In non-negative least squares (NNLS), we seek a vector coefficients \hat{\beta} \in \mathbb{R}^p such that it minimizes \| y - X \beta\|_2^2 subject to the additional requirement that each element of \hat{\beta} is non-negative.

There are a number of ways to perform NNLS in R. The first two methods come from Reference 1, while I came up with the third. (I’m not sharing the third way Reference 1 details because it claims that the method is buggy.)

Let’s generate some fake data that we will use for the rest of the post:

set.seed(1)
n <- 100; p <- 10
x <- matrix(rnorm(n * p), nrow = n)
y <- x %*% matrix(rep(c(1, -1), length.out = p), ncol = 1) + rnorm(n)
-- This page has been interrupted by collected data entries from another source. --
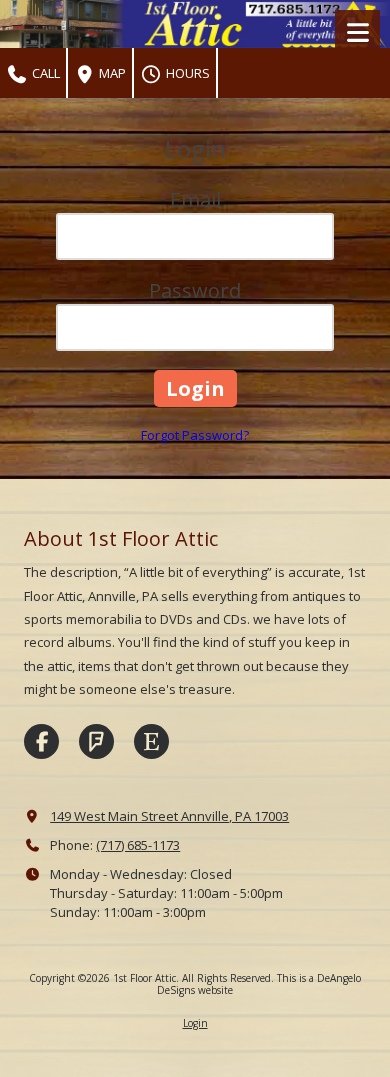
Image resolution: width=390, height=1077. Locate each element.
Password (195, 290)
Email (195, 199)
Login (195, 1023)
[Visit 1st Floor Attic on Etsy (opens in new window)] (151, 741)
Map (111, 73)
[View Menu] (357, 32)
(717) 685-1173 (138, 845)
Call (44, 73)
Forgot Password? (195, 435)
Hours (186, 73)
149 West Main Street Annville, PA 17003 (169, 816)
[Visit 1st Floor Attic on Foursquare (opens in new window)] (96, 741)
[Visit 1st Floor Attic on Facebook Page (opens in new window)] (41, 741)
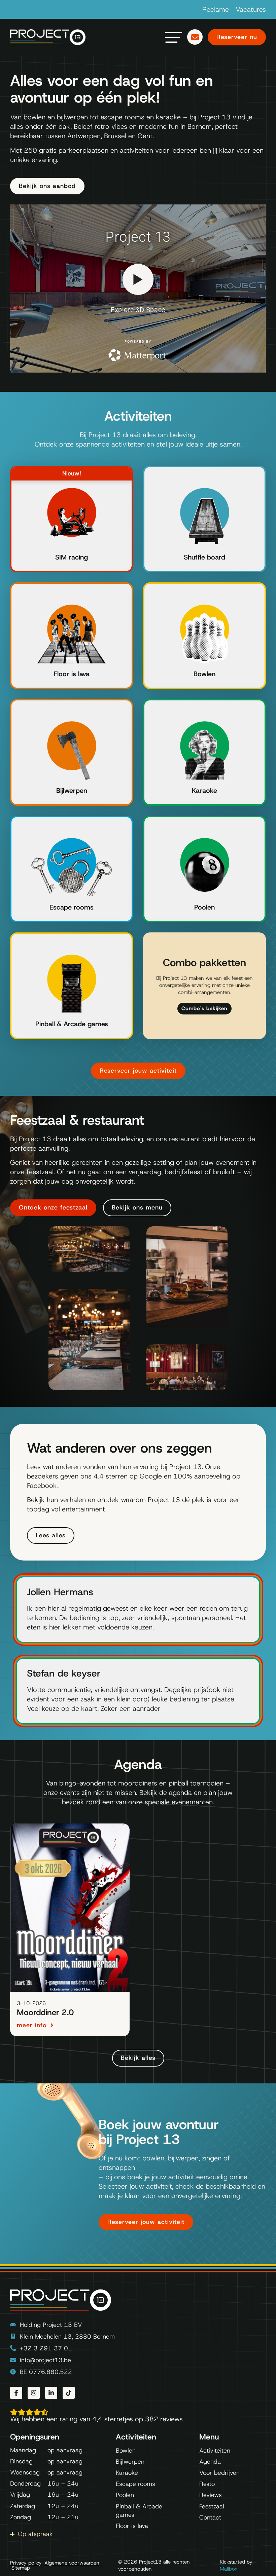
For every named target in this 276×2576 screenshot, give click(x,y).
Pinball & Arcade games (71, 1024)
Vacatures (251, 9)
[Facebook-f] (16, 2393)
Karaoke (204, 790)
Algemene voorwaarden (71, 2563)
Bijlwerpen (71, 790)
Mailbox (228, 2569)
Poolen (204, 907)
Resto (207, 2484)
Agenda (210, 2462)
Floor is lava (72, 673)
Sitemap (20, 2568)
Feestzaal (211, 2506)
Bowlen (204, 673)
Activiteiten (214, 2451)
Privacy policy (26, 2563)
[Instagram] (34, 2393)
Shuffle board (204, 557)
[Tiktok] (69, 2393)
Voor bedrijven (219, 2473)
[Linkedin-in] (51, 2393)
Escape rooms (71, 907)
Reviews (210, 2495)
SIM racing (71, 557)
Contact (210, 2517)
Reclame (215, 9)
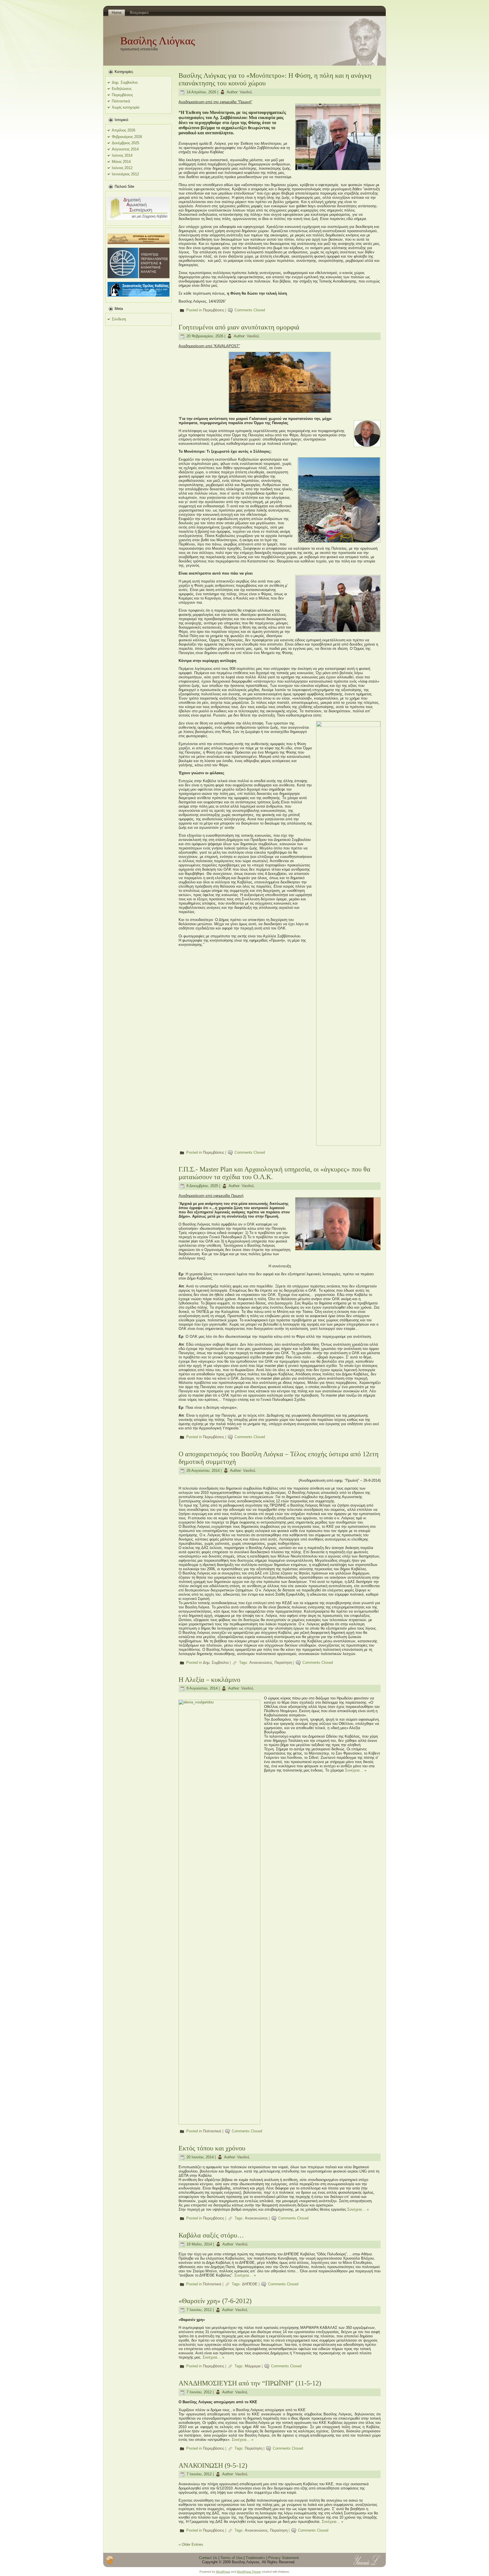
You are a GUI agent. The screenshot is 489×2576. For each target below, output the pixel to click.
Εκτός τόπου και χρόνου (212, 2148)
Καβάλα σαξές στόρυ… (211, 2235)
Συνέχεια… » (355, 1770)
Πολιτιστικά (121, 101)
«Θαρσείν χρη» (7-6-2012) (215, 2301)
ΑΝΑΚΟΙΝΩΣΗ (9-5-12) (213, 2465)
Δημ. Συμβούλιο (125, 82)
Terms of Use (231, 2558)
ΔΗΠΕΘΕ (250, 2284)
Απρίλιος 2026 (123, 130)
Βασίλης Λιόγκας (157, 41)
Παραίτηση (283, 1662)
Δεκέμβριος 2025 (125, 143)
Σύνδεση (119, 319)
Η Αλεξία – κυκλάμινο (209, 1679)
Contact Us (208, 2558)
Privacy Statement (283, 2558)
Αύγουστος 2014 (125, 149)
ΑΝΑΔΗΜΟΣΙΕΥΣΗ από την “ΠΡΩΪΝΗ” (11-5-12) (250, 2383)
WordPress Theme (249, 2571)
Method 1: the nnls package

library(nnls)
mod1 <- nnls(x, y)
mod1$x 
# [1] 0.9073423 0.0000000 1.2971069 0.0000000 0.9708051 
# [6] 0.0000000 1.2002310 0.0000000 0.3947028 0.0000000

Method 2: the glmnet package

The glmnet() function solves the minimization problem

\begin{aligned} \hat{\beta} = \underset{\beta \in \mathbb{R}^p}{\text{argmin}} \quad \frac{1}{2n} \| y - X\beta \|_2^2 + \lambda \left[ \frac{1-\alpha}{2}\|\beta\|_2^2 + \alpha \|\beta\|_1 \right], \end{aligned}

where \alpha and \lambda are hyperparameters the user chooses. By setting \alpha = 1 (the default) and \lambda = 0, glmnet() ends up solving the OLS problem. By setting lower.limits = 0, this forces the coefficients to be non-negative. We should also set intercept = FALSE so that we don’t have an extraneous intercept term.

library(glmnet)
mod2 <- glmnet(x, y, lambda = 0, lower.limits = 0, intercept = FALSE)
coef(mod2)
# 11 x 1 sparse Matrix of class "dgCMatrix"
# s0
# (Intercept) .        
# V1          0.9073427
# V2          .        
# V3          1.2971070
# V4          .        
# V5          0.9708049
# V6          .        
# V7          1.2002310
# V8          .        
# V9          0.3947028
# V10         . 

Method 3: the bvls package

NNLS is a special case of bounded-variable least squares (BVLS), where instead of having constraints \beta_j \geq 0 for each j = 1, \dots, p, one has constraints a_j \leq \beta_j \leq b_j for each j. BVLS is implemented in the bvls() function of the bvls package:

library(bvls)
mod3 <- bvls(x, y, bl = rep(0, p), bu = rep(Inf, p))
mod3$x
# [1] 0.9073423 0.0000000 1.2971069 0.0000000 0.9708051 
# [6] 0.0000000 1.2002310 0.0000000 0.3947028 0.0000000

In the above, bl contains the lower limits for the coefficients while bu contains the upper limits for the coefficients.

References:

  1. Things I Thought At One Point. Three ways to do non-negative least squares in R.